Many research studies examine perceptions of organizational fit as an outcome of workplace perceptions and behaviors, but we conceptualized it as a resource that could be an antecedent to workplace perceptions and behaviors. We hope our conceptualization of organizational fit as a resource will inform and encourage future research and organizational efforts to understand and manage employees’ levels of stress.

The abstract for the paper:

A large number of research studies in the stress literature over the previous 20 years have examined how organizational demands influence experienced stress; however, little research has examined how perceptions of organizational fit influence experienced stress and the stress process. In the present study, we use the conservation of resources (COR) theory to examine how perceptions of hindrance stressors, challenge stressors, and organizational fit (i.e., a resource) affect employees’ intrapersonal (i.e., job satisfaction and work intensity) and interpersonal (i.e., interpersonal workplace deviance and work-to-family conflict) outcomes through job strain (i.e., job tension) and motivational (i.e., vigor) cognitive stress processes. Results from three samples of data (nSample 1 = 268, nSample 2 = 259, nSample 3 = 168) largely supported the hypothesized model and suggested that perceptions of organizational fit can be a resource associated with favorable effects on employees’ stress processes. Thus, we contribute to the stress and fit literatures by proposing and demonstrating empirical support for a COR theoretical explanation of why perceptions of organizational fit are a resource for employees. The results are important because they help provide a broader view of the effects of perceptions of organizational fit on employees’ stress processes than offered by prior research and suggest that organizational leaders have the opportunity to help employees manage workplace stress by fostering perceptions of organizational fit. Implications of results for theory and practice, strengths, limitations, and directions for future research are presented.

You can read “Do I Fit In? Perceptions of Organizational Fit as a Resource in the Workplace Stress Process” from Group & Organization Management free for the next two weeks here.

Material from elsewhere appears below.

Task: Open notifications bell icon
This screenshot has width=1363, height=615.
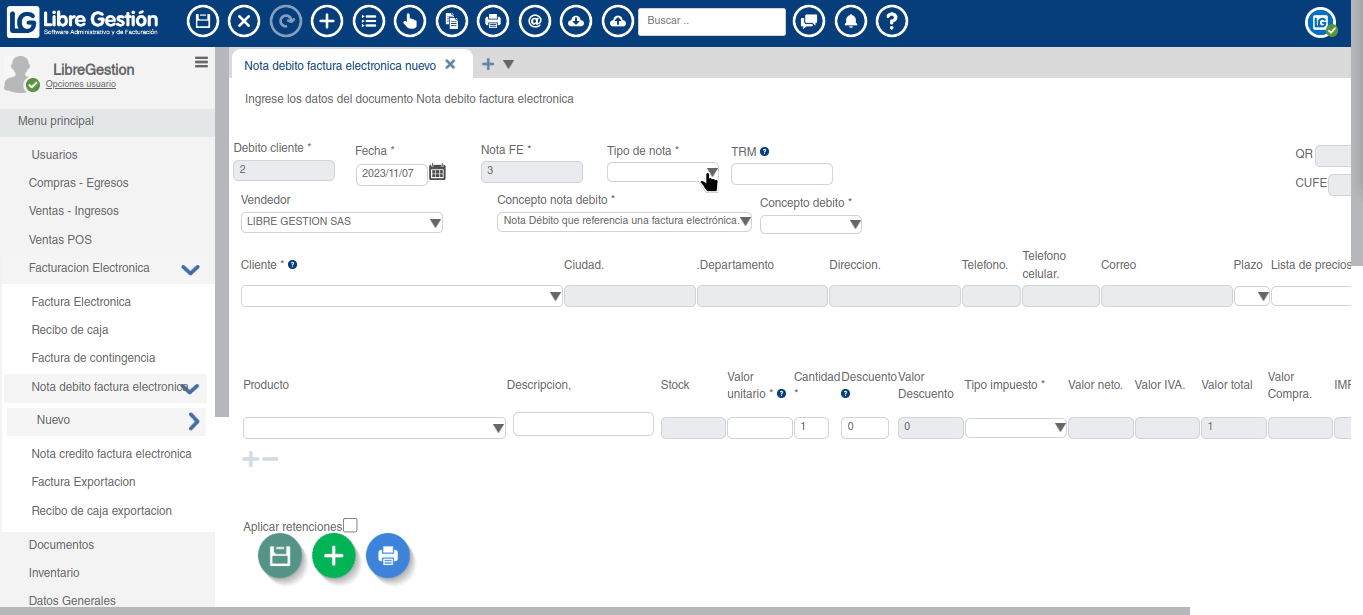Action: coord(850,21)
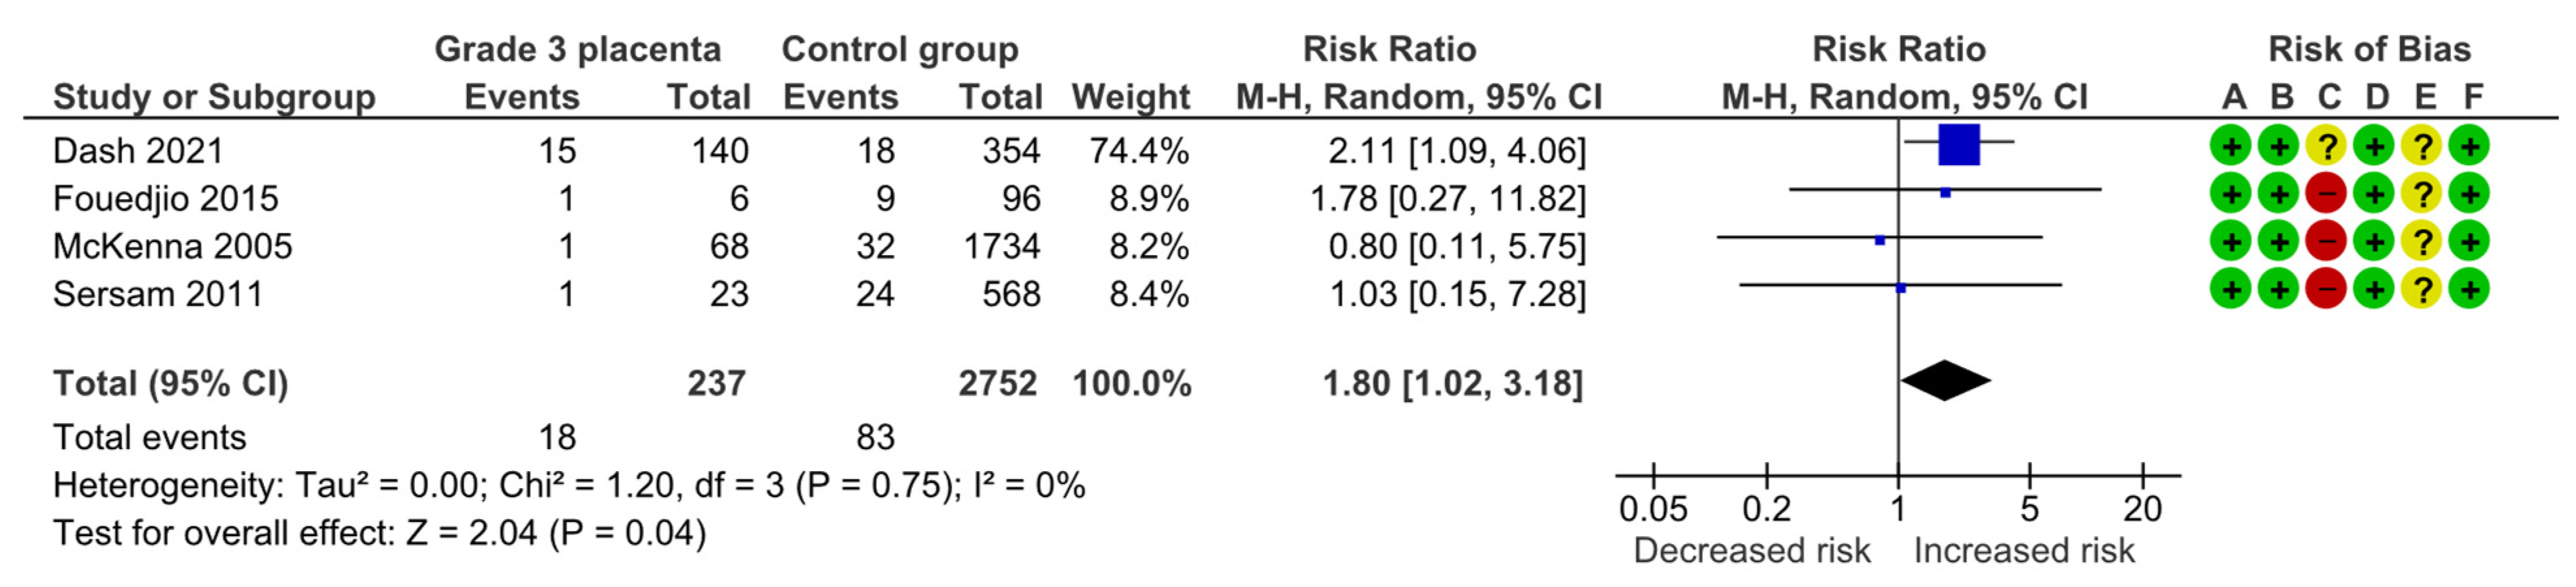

Want to know all about the latest research from Group & Organization ManagementClick here to sign up for e-alerts!

*Coworkers image attributed to ryan harvey (CC)

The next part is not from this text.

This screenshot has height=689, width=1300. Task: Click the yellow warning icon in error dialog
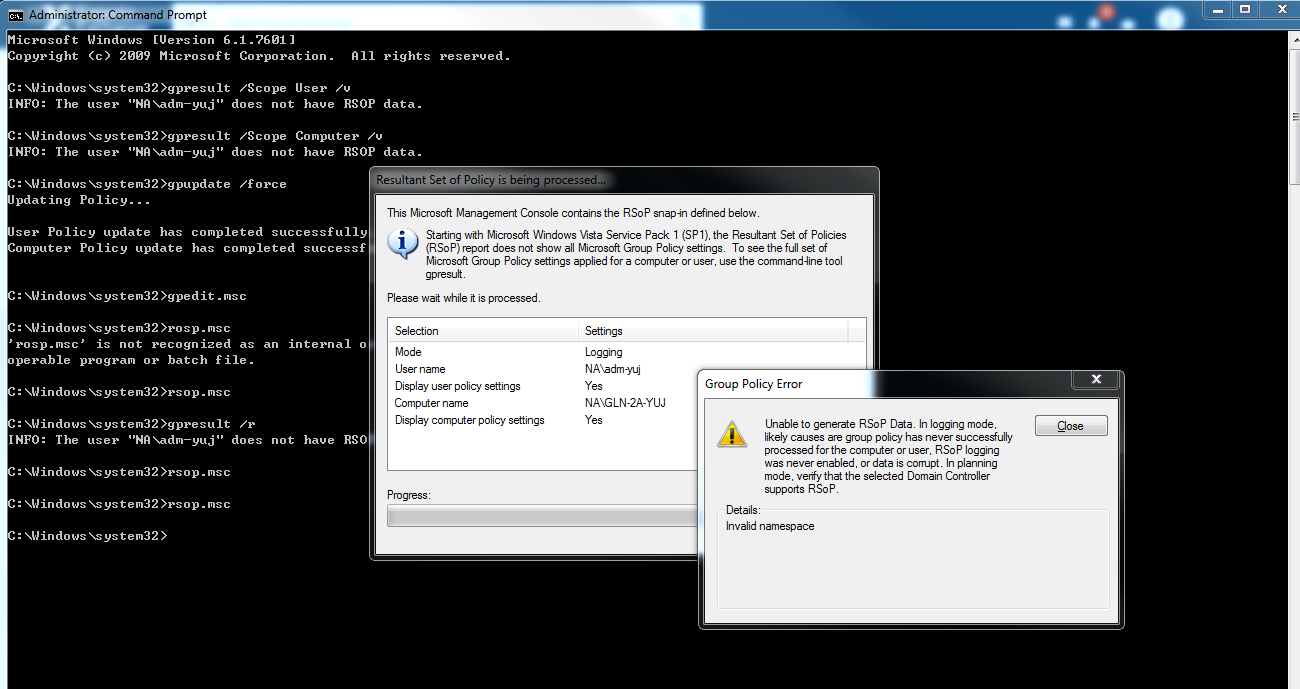732,433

Jeremy D. Mackey is an Assistant Professor of Management in the Raymond J. Harbert College of Business at Auburn University. His current research interests include abusive supervision, interpersonal mistreatment, stress, and meta-analysis.

Pamela L. Perrewé is the Haywood and Betty Taylor Eminent Scholar of Business Administration and Distinguished Research Professor at Florida State University. She has focused her research interests in the areas of job stress, coping, organizational politics, emotion, and personality.

Charn P. McAllister is a PhD student in Management at Florida State University. His research interests include social influence, self-regulation, and stress.

Fitting In at Work: Perceptions of Organizational Fit as a Resource for Employees

8943753151_170202054f_zWorking with others can be a challenge, not only in terms of navigating the different personalities and behaviors of coworkers, but also in terms of feeling part of an organization. In the paper, “Do I Fit In? Perceptions of Organizational Fit as a Resource in the Workplace Stress Process,” recently published in Group & Organization ManagementJeremy D. Mackey of Auburn University, Pamela L. Perrwé of Florida State University, and Charn P. McAllister of Florida State University discuss how employee perceptions of organizational fit can impact intrapersonal and interpersonal performance. Specifically, positive organizational fit seems to have a favorable impact on stress processes.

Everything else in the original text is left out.